— TU TAREA —
Reproduce sin cambios el fragmento del texto sobre el aeropuerto de Pekín que comienza en las palabras "Antes de la" y termina después de las palabras "pasaportes estaba desierto.".

— TEXTO DE LA PÁGINA —

○ ○ ○

Antes de la pandemia, se formaban largas colas en el control de pasaportes. Ahora está vacío y todos sus mostradores, menos uno, están cerrados por la falta de vuelos internacionales.

A la llegada a la terminal internacional, que antes recibía cada día decenas de vuelos de todo el mundo, nos espera un empleado pertrechado con un traje especial de protección, el primero de los varios que veremos en este viaje. Antes de pasar por el control de pasaportes no solo hay que enseñar el código QR de salud en verde, que es obligatorio para entrar en el aeropuerto, sino escanear otro más para rellenar toda la información del viaje: nombre del pasajero, destino y vuelo, número de pasaporte, móvil y asiento, dirección en China y si está vacunado o se ha hecho la prueba del coronavirus. Una vez completado este trámite con el móvil, el control de pasaportes estaba desierto.

La zona internacional de la gigantesca T3 del aeropuerto de Pekín, desierta y con todas sus tiendas “Duty Free” cerradas.

Acostumbrado a las largas colas que se formaban aquí, tanto de chinos como de extranjeros, solo fuimos cinco personas las que, manteniendo la distancia de seguridad, aguardamos ante el único mostrador abierto. Debido a la falta de vuelos internacionales, la veintena restante de mostradores estaban cerrados. En el único que estaba abierto, el policía reprendía a una viajera china. “Le recomiendo que no tome ese vuelo. ¿Está de acuerdo o no?”, le preguntaba elevando la voz. “¡No, no estoy de acuerdo!”, respondía con firmeza la mujer, quien explicaba que tenía que viajar para encontrarse con su marido.

El aeropuerto de Pekín era uno de los más transitados del mundo hasta que el coronavirus reventó la globalización.

Tras dejarla pasar con un gruñido, el policía se mostró conmigo de lo más amable y sonriente a la hora de estampar el sello de salida en mi pasaporte. Una vez atravesado el control del equipaje de mano, nos aguardaba otro desierto en la terminal internacional. Todas las tiendas del “Duty Free” estaban cerradas, igual que sus restaurantes y cafeterías. Vacías, las filas de asientos y las pasarelas mecánicas se sucedían ante las puertas de embarque mientras nos dirigíamos a la nuestra. No hay nada más fantasmagórico que un aeropuerto desierto como esta T3 de Pekín, una de las mayores terminales del planeta y de las más transitadas hasta que el coronavirus reventó la globalización.

En el vuelo directo de Pekín a Madrid, solo íbamos dos españoles y casi la mitad de los asientos estaban vacíos.

○ ○ ○

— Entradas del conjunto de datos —
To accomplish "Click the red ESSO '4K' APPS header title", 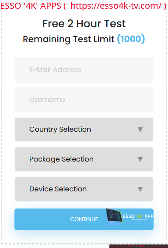I will tap(31, 6).
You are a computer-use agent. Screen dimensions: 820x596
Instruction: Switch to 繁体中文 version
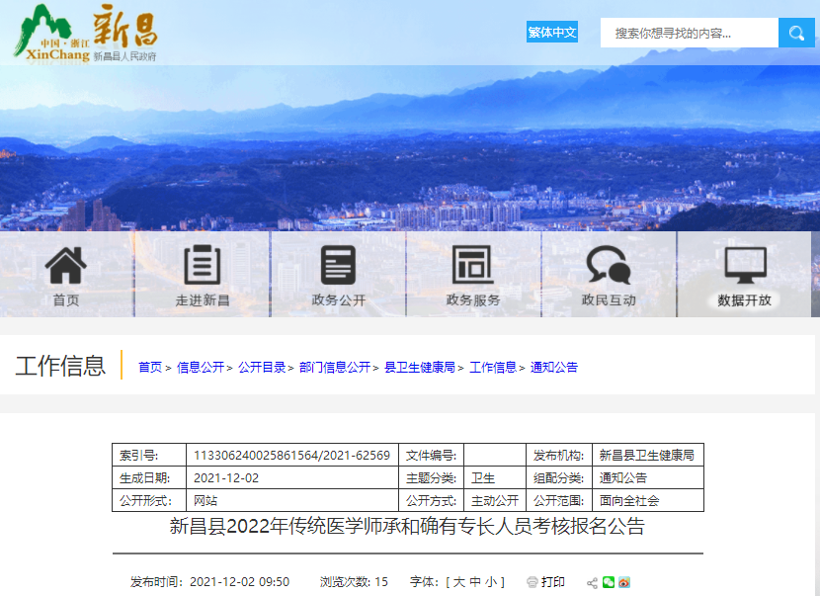tap(551, 33)
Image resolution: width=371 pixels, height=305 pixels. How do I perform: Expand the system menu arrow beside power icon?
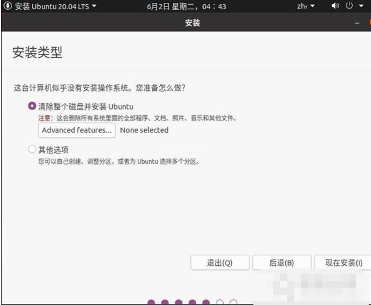point(361,7)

○ ○ ○

— RESULTADO DEL EJERCICIO —
Antes de la pandemia, se formaban largas colas en el control de pasaportes. Ahora está vacío y todos sus mostradores, menos uno, están cerrados por la falta de vuelos internacionales.

A la llegada a la terminal internacional, que antes recibía cada día decenas de vuelos de todo el mundo, nos espera un empleado pertrechado con un traje especial de protección, el primero de los varios que veremos en este viaje. Antes de pasar por el control de pasaportes no solo hay que enseñar el código QR de salud en verde, que es obligatorio para entrar en el aeropuerto, sino escanear otro más para rellenar toda la información del viaje: nombre del pasajero, destino y vuelo, número de pasaporte, móvil y asiento, dirección en China y si está vacunado o se ha hecho la prueba del coronavirus. Una vez completado este trámite con el móvil, el control de pasaportes estaba desierto.